Vanguard Short-Term Treasury ETF VGSH yields 4.18% annually. TIPS ETFs are also great plays if you fear inflation risks. Vanguard Short-Term Inflation-Protected Securities ETF VTIP, which yields 2.78% annually, can be played as the segment offers protection against high inflation.
Low-volatility ETFs have the potential to outpace the broader market in an uncertain environment, providing significant protection to the portfolio. This is because these funds include more stable stocks that have experienced the least price movement in their portfolio.
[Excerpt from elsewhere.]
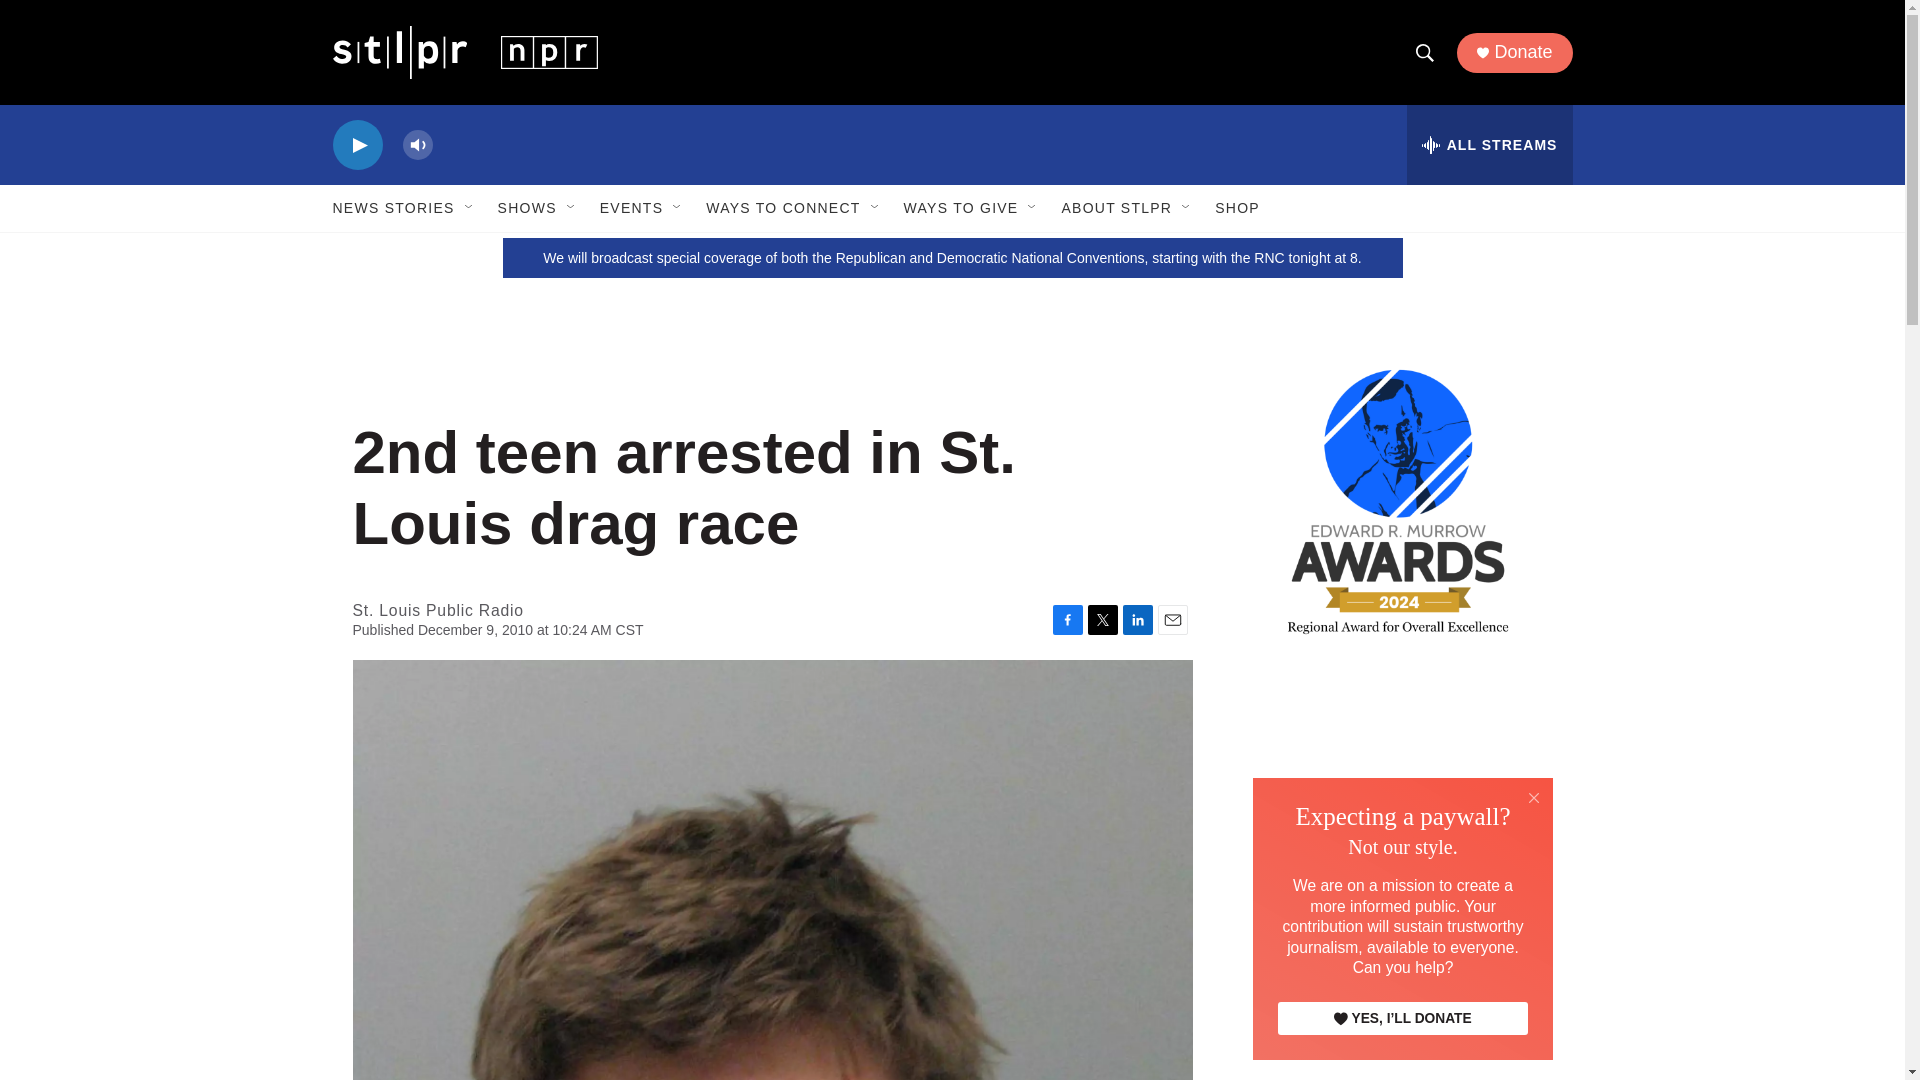 Image resolution: width=1920 pixels, height=1080 pixels. Describe the element at coordinates (1401, 1029) in the screenshot. I see `3rd party ad content` at that location. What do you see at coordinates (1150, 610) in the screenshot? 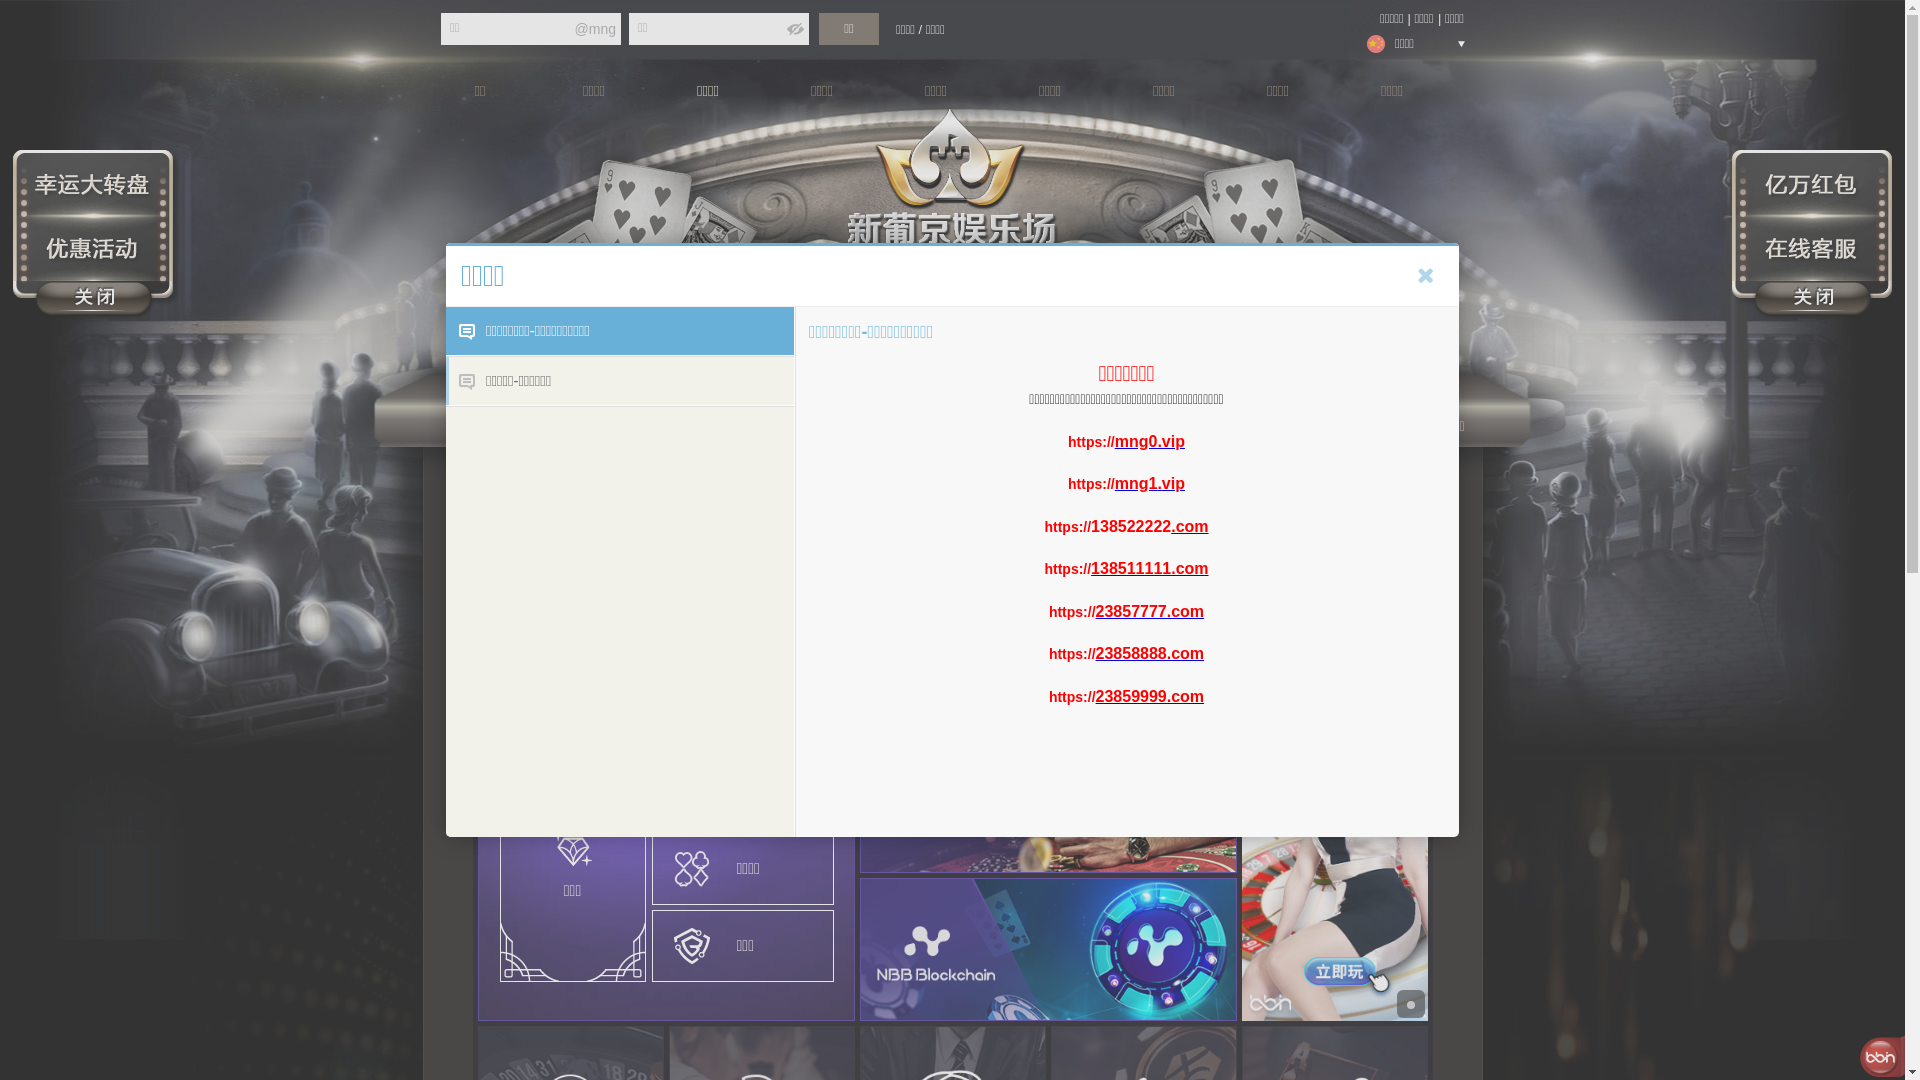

Further, these allocate more to defensive sectors that usually have a higher distribution yield than the broader markets.
iShares MSCI USA Min Vol Factor ETF USMV and Invesco S&P 500 Low Volatility ETF SPLV are two such examples.
Companies that have the willingness and ability to pay and grow their dividend over time are called dividend aristocrats. Such activities make them quality picks. U.S.-based dividend growth ETFs include SPDR S&P Dividend ETF SDY, which charges 35 bps in fees and yields 2.55% annually.
Invesco S&P 500 High Dividend Low Volatility ETF SPHD is a winning combination of high dividend and low volatility — the need of the hour. The S&P 500 Low Volatility High Dividend Index comprises 50 securities traded on the S&P 500 Index that have historically offered high dividend yields and low volatility. It yields 3.38% annually.
No wonder such a volatile environment calls for quality investments. SPDR MSCI USA StrategicFactors ETF QUS measures the equity market performance of large and mid-cap companies across the U.S. equity market. It aims to represent the performance of a combination of three factors: value, quality, and low volatility. The ETF QUS gained 12.2% over the past month (as of May 19, 2025).